In the shadow of the Sayfo (sword): Learning from Assyrian Christianity

Photograph by Mar Sharb via Wikimedia Commons. Licensed under Creative Commons Attribution 2.0 Generic License.

Nathan Perrin

Long before I was fully invested in Palestinian solidarity, I studied Syriac Orthodoxy and Assyrian Christianity for my master’s thesis. Specifically, I read various accounts of the genocide they experienced at the turn of the 20th century. I ended up studying the Assyrians after doing work with Community Peacemaker Teams in northern Iraq (or Iraqi Kurdistan). My faith was forever transformed through encountering Assyrian Christianity in its own context.

In 1915, the Ottoman Empire launched a mass campaign of genocide against Syriac-speaking (Assyrian and Chaldean) Christians. This coincided with the Armenian genocide; however, there is evidence that Ottoman forces and Kurdish rebels targeted Assyrians specifically. Approximately 75% of the Assyrian population was killed in the genocide. They refer to that event as Sayfo, or “Year of the Sword.” They face continual persecution to this day in Iraq, Iran, Turkey, and Syria.

I currently write for a nonprofit called Rinyo that seeks to uplift and celebrate Assyrian identity. I write as a Western Christian who is also a fiction writer and screenwriter. One of the opportunities for growth I face is the internal work I have to do as I help craft the stories, mainly audience awareness.

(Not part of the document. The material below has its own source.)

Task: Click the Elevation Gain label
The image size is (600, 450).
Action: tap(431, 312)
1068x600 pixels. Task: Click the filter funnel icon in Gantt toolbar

White evangelicals, by and large, love the idea of supporting persecuted Christians — yet they continually support policies that endanger them. There is also a unique history of persecution of Assyrian Christians by Western evangelical missionaries. When the missionaries first came to the Near East, they believed that the Assyrians were “just another form of Muslim” — so they treated them accordingly. One friend shared with me that his grandfather was given $100, on top of the aid he needed, to convert to evangelical Christianity.

Another friend told me that once, when he stayed up late reading the Bible as a child, his mother came in, shook her head, and said: “Be careful you don’t become like those evangelicals.” The reason for this warning is the fact that evangelicals notoriously took advantage of Assyrians historically. There is a deep-seated mistrust of white evangelicalism in Assyrian communities to this day.

The 2003 war in Iraq endangered the Assyrian Christian population, with increased attacks by extremist Islamist groups happening since Saddam’s regime fell. They are targeted continually both for their faith and misunderstandings about their identity. I believe it’s not a coincidence that the recent attacks on Mar Elias Church coincide with the rising risk of war with Iraq and Iran again. Every time the West commits atrocities in the Middle East, the Assyrians and other religious minorities pay the steepest price.

As Western Christians, we must approach Eastern Christian traditions with humility. These communities have much to teach us – but that learning begins with genuine respect and relationship.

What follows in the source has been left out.